US border guards have root access to all Amtrak domestic reservations

The latest installment in Amtrak’s response to one of our FOIA requests confirms our suspicion that Amtrak has given US Customs and Border Protection (CBP) access to all Amtrak reservations including those for purely domestic passengers and trains — but in an additional and harder-to-track manner than we had previously been aware of.

In October 2014, we asked Amtrak for its records related to data-sharing and other collaboration with the Department of Homeland Security (DHS) and other US and foreign law enforcement agencies. Amtrak is still in the process of searching for and censoring responsive records, more than a year after the legal deadline for its full response. In the mean time, however, Amtrak has been providing intermittent “interim” responses, which we’ve been analyzing and reporting on as we receive them.
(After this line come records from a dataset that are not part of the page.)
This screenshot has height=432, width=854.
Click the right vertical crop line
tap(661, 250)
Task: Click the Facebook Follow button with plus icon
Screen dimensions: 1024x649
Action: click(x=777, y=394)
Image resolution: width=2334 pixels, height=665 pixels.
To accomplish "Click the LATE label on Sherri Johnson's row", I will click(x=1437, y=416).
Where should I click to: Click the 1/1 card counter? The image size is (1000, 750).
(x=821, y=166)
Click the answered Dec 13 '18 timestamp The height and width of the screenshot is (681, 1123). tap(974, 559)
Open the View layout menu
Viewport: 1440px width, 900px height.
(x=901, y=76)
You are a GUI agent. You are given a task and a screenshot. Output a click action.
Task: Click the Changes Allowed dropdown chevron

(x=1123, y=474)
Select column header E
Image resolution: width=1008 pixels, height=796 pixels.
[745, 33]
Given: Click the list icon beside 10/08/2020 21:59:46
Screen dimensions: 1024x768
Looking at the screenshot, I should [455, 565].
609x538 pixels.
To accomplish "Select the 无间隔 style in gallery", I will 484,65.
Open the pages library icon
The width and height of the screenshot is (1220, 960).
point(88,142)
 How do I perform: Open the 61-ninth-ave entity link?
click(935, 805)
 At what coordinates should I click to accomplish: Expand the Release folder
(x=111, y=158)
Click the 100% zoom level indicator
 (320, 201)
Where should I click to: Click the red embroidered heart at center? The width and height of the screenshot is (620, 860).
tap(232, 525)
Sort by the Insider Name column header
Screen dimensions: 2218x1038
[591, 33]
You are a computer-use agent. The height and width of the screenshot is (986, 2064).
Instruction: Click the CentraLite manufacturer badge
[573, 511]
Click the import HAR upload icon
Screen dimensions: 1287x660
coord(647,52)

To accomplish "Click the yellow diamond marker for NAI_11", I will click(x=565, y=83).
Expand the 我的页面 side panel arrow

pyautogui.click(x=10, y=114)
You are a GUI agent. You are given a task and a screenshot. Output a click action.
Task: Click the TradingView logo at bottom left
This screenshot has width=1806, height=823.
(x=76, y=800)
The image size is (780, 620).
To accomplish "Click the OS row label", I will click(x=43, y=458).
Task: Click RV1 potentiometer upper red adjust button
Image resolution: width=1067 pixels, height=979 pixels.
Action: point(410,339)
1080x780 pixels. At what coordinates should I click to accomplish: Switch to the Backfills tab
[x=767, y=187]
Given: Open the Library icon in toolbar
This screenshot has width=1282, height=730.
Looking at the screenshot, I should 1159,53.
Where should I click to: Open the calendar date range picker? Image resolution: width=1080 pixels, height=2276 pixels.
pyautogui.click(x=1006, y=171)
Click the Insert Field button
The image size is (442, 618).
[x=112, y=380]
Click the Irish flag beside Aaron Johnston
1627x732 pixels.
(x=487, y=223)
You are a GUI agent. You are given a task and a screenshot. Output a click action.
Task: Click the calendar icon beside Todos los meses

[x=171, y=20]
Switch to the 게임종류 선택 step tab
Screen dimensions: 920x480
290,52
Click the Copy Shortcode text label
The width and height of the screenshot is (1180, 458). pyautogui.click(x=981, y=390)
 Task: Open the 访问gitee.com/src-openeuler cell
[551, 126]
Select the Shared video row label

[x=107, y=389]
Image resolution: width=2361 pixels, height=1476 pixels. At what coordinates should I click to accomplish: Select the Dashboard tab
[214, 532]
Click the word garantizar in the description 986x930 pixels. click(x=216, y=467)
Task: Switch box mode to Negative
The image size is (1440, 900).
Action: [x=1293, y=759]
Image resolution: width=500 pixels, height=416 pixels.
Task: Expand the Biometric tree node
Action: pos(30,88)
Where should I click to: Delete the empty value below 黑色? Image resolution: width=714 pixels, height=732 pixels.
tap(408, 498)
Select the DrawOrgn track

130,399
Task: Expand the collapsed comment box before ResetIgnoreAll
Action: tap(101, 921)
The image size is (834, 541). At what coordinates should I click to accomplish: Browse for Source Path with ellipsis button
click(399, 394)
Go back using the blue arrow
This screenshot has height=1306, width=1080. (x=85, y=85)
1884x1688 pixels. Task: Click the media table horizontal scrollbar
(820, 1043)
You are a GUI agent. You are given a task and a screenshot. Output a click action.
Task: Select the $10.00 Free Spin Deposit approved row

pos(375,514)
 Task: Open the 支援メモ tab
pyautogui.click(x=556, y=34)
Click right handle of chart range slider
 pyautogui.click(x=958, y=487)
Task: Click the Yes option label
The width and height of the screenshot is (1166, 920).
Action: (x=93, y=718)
Because Amtrak is a Federal government entity subject to FOIA, unlike commercial airlines or bus lines, we’ve been able; to find out much more about Amtrak collaboration with DHS and other law enforcement agencies than about the parallel practices of private transportation carriers.

We’ve learned that Amtrak’s own police — who are commissioned by individual states, but have unusual multi-state jurisdiction — have root access to Amtrak’s “ARROW” computerized reservation system, and even a special “Police GUI” (graphical user interface) to mine passenger reservations for police purposes.

We’ve also learned about Amtrak’s transmission to DHS of information about all passengers on Amtrak trains that cross the US-Canada border.

What we didn’t know, until the latest interim release of Amtrak documents this month, was whether DHS or any other Federal police agency also has access to complete reservation details for the much larger number of passengers on domestic Amtrak trains within the US.

Now we know: Agents of US Customs and Border Protection (CBP) have the same access to all Amtrak reservations as Amtrak onboard train conductors, in such a way that their access evades ever being logged or associated with CBP, but appears to Arrow and Amtrak as though it was carried out by Amtrak staff.